Los cortes de calle y ruta, los escraches, y las movilizaciones, por definición implican algún uso de la fuerza y apelación: impedir el tránsito, insultar, arrojar huevos, pintar algún edificio público, son prácticas constitutivas y no meramente accesorias de estos repertorios de protesta. Dentro de los repertorios más clásicos, la huelga también es un acto de fuerza que genera un daño –como mínimo a la patronal-. Es por ello que quienes defienden o toleran las protestas sólo si son pacíficas, caen en una especie de contradicción. Las protestas por definición implican un desafío a las reglas, y si ese desafío es en vistas de la democratización, si estamos frente a una resistencia democrática, la discusión sincera que tenemos que dar es qué margen de violencia estamos dispuestos a admitir. La opinión que indica que “nunca está justificado tirar una piedra”, desconoce la historia de los procesos de democratización¸ que creo que justifican haber arrojado más de una piedra. Sin esas piedras las instituciones no se hubieran democratizado, y sin esas piedras quienes hoy opinan de ese modo no tendrían el derecho de hacerlo. Ojalá los procesos de democratización hubieran sido más sencillos y menos traumáticos, ojalá no hubieran necesitado de mártires y hubiera alcanzado con opiniones políticamente correctas lanzadas desde algún cómodo sillón. Pero lamentable y trágicamente la historia de la democratización no es una historia políticamente correcta, y desconocerla es en algún sentido un gesto antidemocrático.

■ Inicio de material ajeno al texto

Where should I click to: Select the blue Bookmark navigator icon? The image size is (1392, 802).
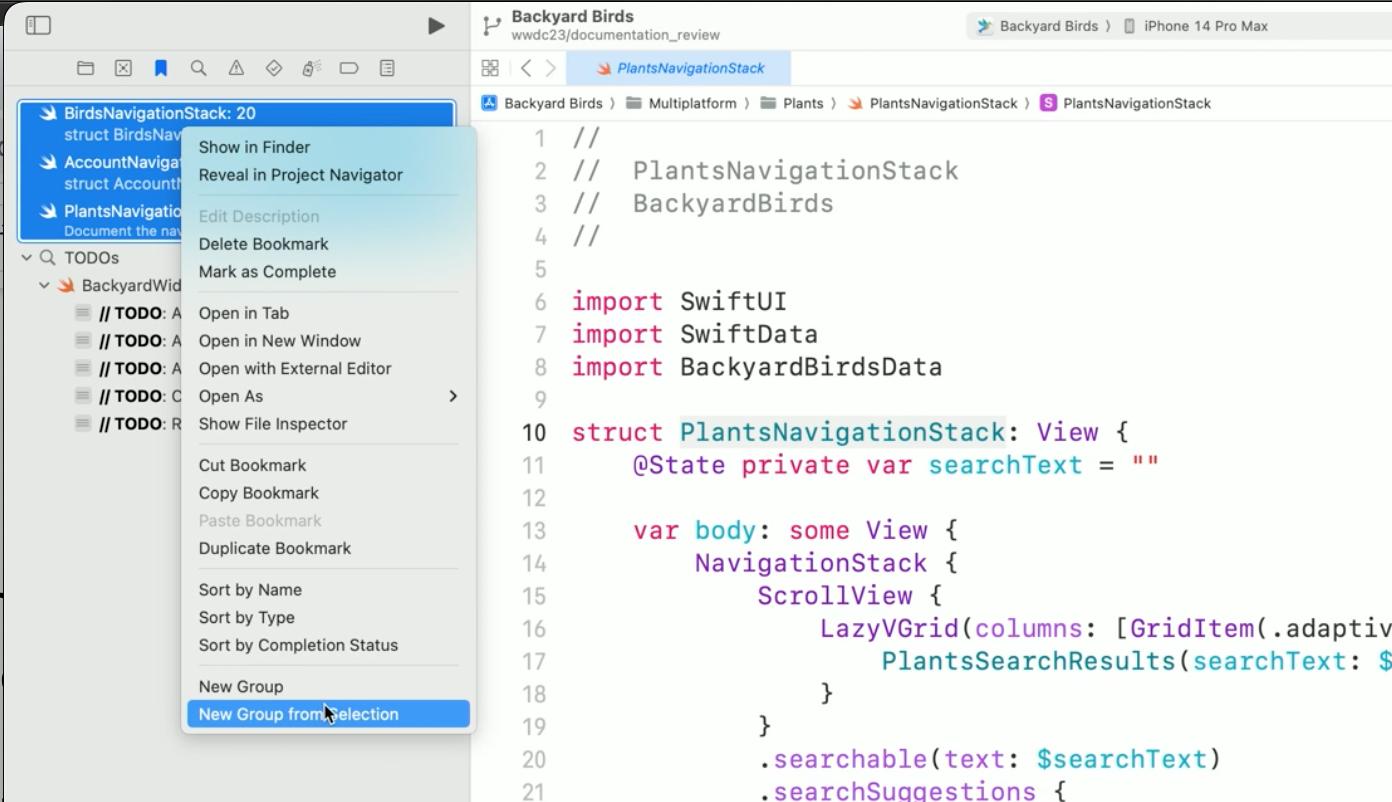(161, 68)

Lo anterior no implica dar vía libre a todo acto violento en cualquier tipo de protesta. En primer lugar porque no todas las protestas deben concebirse como democratizadoras. De hecho algunas de las protestas protagonizadas por sectores medios altos y altos opositores a los gobiernos populares del Cono Sur se resistían a los procesos democratizadores. En segundo lugar porque las protestas y su nivel de violencia debe analizarse de modo situado en cada contexto particular. Finalmente admitir que la democracia como democratización, o la democracia como resistencia, pueden requerir de algún acto de fuerza o violento no supone un amor a la violencia. Más bien supone un amor a la democracia como constante democratización, que odian quienes reducen la democracia a un régimen, quienes justifican la represión de toda democratización, quienes generalmente –y trágicamente- sólo ceden a sus privilegios cuando se ven forzados o violentados a hacerlo.